● **Supplied material**:

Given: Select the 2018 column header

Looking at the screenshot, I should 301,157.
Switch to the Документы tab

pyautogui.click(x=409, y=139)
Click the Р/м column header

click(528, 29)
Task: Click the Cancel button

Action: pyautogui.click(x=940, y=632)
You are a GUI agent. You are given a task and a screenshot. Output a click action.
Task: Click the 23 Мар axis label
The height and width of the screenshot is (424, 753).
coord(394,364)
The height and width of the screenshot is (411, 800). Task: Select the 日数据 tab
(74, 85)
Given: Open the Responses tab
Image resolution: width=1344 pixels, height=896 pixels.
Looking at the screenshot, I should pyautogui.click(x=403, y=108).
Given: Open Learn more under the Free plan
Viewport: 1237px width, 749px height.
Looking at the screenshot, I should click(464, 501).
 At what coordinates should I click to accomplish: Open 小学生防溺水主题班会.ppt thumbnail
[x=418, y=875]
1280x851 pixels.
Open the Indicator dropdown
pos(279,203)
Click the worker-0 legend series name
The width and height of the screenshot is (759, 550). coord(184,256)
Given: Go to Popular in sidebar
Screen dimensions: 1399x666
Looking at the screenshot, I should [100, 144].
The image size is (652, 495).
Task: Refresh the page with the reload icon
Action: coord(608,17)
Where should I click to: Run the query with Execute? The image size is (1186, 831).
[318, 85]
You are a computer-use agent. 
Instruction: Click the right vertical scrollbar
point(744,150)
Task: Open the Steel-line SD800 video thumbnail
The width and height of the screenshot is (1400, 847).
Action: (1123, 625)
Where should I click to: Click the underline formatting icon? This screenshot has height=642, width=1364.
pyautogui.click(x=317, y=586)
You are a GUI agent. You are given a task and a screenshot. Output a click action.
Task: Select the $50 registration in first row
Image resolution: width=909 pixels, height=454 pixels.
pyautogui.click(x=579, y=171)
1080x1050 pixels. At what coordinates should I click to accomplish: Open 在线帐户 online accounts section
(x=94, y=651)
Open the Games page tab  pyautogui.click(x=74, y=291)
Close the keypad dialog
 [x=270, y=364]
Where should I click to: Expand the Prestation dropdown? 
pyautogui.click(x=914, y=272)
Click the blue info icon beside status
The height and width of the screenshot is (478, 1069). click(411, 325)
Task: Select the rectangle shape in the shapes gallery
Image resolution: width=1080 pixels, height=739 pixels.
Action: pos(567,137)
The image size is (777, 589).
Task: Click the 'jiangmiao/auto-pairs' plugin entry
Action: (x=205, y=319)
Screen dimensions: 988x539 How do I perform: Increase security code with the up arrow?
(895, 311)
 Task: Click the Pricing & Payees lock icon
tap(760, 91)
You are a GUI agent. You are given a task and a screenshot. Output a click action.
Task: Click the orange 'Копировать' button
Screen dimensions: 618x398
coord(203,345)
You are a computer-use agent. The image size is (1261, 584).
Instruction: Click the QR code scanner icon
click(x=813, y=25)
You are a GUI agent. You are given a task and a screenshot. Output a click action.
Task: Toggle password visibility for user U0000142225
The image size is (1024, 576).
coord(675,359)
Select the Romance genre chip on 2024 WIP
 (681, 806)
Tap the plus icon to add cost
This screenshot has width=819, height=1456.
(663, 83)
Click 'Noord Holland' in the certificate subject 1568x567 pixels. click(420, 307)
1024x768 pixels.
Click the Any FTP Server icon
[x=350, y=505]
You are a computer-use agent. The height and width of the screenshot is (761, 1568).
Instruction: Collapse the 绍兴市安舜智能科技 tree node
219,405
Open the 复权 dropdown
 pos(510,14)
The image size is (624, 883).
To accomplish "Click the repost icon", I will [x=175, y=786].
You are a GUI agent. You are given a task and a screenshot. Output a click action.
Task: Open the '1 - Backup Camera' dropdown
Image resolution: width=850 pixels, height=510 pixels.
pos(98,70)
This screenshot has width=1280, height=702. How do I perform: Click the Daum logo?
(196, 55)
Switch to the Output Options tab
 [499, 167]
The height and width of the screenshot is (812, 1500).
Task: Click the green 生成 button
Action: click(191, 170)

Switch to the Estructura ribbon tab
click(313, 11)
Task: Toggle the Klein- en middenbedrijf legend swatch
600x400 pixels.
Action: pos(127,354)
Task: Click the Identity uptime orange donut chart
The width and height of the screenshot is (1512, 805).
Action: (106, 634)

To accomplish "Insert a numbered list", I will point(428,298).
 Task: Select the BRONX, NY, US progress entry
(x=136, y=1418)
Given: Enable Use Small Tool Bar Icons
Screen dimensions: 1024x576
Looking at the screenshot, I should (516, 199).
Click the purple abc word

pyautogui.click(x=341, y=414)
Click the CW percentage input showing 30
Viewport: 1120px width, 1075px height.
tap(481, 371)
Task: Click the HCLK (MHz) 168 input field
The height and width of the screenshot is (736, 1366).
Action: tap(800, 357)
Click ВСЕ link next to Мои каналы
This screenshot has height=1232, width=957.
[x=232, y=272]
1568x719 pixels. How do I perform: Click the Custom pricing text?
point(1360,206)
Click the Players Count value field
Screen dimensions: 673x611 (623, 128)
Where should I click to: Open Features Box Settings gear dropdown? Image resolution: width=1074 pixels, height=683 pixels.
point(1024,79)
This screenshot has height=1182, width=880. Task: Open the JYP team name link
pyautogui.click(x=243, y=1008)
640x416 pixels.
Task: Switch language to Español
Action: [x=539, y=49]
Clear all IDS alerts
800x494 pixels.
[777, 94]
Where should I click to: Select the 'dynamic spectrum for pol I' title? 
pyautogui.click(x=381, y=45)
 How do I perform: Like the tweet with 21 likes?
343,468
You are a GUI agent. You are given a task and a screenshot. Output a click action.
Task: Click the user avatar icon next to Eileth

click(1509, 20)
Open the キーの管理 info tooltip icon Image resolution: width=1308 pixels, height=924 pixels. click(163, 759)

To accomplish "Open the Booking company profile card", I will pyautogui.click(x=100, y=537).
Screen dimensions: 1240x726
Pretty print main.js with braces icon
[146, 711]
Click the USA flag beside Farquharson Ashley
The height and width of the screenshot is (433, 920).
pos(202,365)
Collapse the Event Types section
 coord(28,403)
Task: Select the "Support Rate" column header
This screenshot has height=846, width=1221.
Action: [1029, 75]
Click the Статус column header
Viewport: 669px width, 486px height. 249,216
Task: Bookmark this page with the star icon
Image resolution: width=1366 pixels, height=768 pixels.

● **Description of the task**:
Work through the listing above and report how many lines include the string "orange", with no other text.

● **Response box**:
2